• DATASET RECORDS:
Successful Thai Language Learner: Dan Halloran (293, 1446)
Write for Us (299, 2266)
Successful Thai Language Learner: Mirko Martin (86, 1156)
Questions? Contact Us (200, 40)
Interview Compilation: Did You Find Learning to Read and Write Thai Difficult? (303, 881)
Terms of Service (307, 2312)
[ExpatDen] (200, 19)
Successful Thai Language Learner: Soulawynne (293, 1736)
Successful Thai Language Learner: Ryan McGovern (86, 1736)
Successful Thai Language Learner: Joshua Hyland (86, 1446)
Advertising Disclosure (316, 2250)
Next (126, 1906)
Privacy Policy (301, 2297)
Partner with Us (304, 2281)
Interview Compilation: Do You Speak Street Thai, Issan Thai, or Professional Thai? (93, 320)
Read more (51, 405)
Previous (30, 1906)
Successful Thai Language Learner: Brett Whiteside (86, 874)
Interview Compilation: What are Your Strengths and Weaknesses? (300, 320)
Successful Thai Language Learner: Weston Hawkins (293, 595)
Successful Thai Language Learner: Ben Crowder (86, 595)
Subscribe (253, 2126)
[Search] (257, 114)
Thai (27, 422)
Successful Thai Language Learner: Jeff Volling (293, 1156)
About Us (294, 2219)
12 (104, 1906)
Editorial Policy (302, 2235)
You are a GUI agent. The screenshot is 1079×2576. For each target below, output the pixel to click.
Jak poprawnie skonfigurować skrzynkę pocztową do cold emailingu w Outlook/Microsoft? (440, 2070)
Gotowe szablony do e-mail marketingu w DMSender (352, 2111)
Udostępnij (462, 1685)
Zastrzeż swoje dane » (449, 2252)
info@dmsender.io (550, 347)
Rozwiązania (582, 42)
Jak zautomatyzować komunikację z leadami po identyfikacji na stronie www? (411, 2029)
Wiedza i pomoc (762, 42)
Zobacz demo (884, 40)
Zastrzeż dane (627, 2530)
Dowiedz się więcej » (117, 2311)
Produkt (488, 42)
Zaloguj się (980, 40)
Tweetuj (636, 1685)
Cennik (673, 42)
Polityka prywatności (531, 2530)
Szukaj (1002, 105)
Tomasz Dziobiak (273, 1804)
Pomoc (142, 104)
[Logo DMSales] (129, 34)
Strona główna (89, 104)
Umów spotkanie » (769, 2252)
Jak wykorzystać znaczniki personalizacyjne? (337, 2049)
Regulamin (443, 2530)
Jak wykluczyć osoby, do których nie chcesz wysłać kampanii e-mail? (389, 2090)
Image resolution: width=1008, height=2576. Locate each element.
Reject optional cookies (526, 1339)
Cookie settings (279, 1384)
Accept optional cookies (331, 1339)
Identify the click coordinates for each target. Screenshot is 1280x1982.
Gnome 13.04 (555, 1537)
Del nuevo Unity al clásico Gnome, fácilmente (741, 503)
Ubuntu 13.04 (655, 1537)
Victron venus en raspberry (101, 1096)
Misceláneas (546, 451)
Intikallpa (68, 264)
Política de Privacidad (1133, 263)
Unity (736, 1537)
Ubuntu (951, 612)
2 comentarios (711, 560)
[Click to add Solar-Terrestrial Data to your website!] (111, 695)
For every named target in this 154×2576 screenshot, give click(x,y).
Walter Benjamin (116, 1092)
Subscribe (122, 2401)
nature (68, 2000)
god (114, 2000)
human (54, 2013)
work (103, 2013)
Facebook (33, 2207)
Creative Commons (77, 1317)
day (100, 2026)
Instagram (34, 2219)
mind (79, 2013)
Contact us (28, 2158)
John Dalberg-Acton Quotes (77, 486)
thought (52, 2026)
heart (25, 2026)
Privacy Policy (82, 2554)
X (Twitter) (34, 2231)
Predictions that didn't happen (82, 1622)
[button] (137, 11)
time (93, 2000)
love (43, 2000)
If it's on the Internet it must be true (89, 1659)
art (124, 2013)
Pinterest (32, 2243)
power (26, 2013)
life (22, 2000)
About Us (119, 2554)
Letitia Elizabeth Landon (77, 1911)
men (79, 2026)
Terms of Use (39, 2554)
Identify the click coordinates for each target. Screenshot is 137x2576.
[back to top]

• THE TASK:
Your reply must consist of the entire listing, repeated word for word.

• ANSWER TO THIS EXERCISE:
Successful Thai Language Learner: Dan Halloran (293, 1446)
Write for Us (299, 2266)
Successful Thai Language Learner: Mirko Martin (86, 1156)
Questions? Contact Us (200, 40)
Interview Compilation: Did You Find Learning to Read and Write Thai Difficult? (303, 881)
Terms of Service (307, 2312)
[ExpatDen] (200, 19)
Successful Thai Language Learner: Soulawynne (293, 1736)
Successful Thai Language Learner: Ryan McGovern (86, 1736)
Successful Thai Language Learner: Joshua Hyland (86, 1446)
Advertising Disclosure (316, 2250)
Next (126, 1906)
Privacy Policy (301, 2297)
Partner with Us (304, 2281)
Interview Compilation: Do You Speak Street Thai, Issan Thai, or Professional Thai? (93, 320)
Read more (51, 405)
Previous (30, 1906)
Successful Thai Language Learner: Brett Whiteside (86, 874)
Interview Compilation: What are Your Strengths and Weaknesses? (300, 320)
Successful Thai Language Learner: Weston Hawkins (293, 595)
Successful Thai Language Learner: Ben Crowder (86, 595)
Subscribe (253, 2126)
[Search] (257, 114)
Thai (27, 422)
Successful Thai Language Learner: Jeff Volling (293, 1156)
About Us (294, 2219)
12 (104, 1906)
Editorial Policy (302, 2235)
You are a GUI agent. The screenshot is 1079×2576. For each target below, output the pixel to click.
Jak poprawnie skonfigurować skrzynkę pocztową do cold emailingu w Outlook/Microsoft? (440, 2070)
Gotowe szablony do e-mail marketingu w DMSender (352, 2111)
Udostępnij (462, 1685)
Zastrzeż swoje dane » (449, 2252)
info@dmsender.io (550, 347)
Rozwiązania (582, 42)
Jak zautomatyzować komunikację z leadami po identyfikacji na stronie www? (411, 2029)
Wiedza i pomoc (762, 42)
Zobacz demo (884, 40)
Zastrzeż dane (627, 2530)
Dowiedz się więcej » (117, 2311)
Produkt (488, 42)
Zaloguj się (980, 40)
Tweetuj (636, 1685)
Cennik (673, 42)
Polityka prywatności (531, 2530)
Szukaj (1002, 105)
Tomasz Dziobiak (273, 1804)
Pomoc (142, 104)
[Logo DMSales] (129, 34)
Strona główna (89, 104)
Umów spotkanie » (769, 2252)
Jak wykorzystać znaczniki personalizacyjne? (337, 2049)
Regulamin (443, 2530)
Jak wykluczyć osoby, do których nie chcesz wysłać kampanii e-mail? (389, 2090)
Image resolution: width=1008, height=2576. Locate each element.
Reject optional cookies (526, 1339)
Cookie settings (279, 1384)
Accept optional cookies (331, 1339)
Identify the click coordinates for each target. Screenshot is 1280x1982.
Gnome 13.04 (555, 1537)
Del nuevo Unity al clásico Gnome, fácilmente (741, 503)
Ubuntu 13.04 (655, 1537)
Victron venus en raspberry (101, 1096)
Misceláneas (546, 451)
Intikallpa (68, 264)
Política de Privacidad (1133, 263)
Unity (736, 1537)
Ubuntu (951, 612)
2 comentarios (711, 560)
[Click to add Solar-Terrestrial Data to your website!] (111, 695)
For every named target in this 154×2576 screenshot, give click(x,y).
Walter Benjamin (116, 1092)
Subscribe (122, 2401)
nature (68, 2000)
god (114, 2000)
human (54, 2013)
work (103, 2013)
Facebook (33, 2207)
Creative Commons (77, 1317)
day (100, 2026)
Instagram (34, 2219)
mind (79, 2013)
Contact us (28, 2158)
John Dalberg-Acton Quotes (77, 486)
thought (52, 2026)
heart (25, 2026)
Privacy Policy (82, 2554)
X (Twitter) (34, 2231)
Predictions that didn't happen (82, 1622)
[button] (137, 11)
time (93, 2000)
love (43, 2000)
If it's on the Internet it must be true (89, 1659)
art (124, 2013)
Pinterest (32, 2243)
power (26, 2013)
life (22, 2000)
About Us (119, 2554)
Letitia Elizabeth Landon (77, 1911)
men (79, 2026)
Terms of Use (39, 2554)
Identify the click coordinates for each target. Screenshot is 137x2576.
[back to top]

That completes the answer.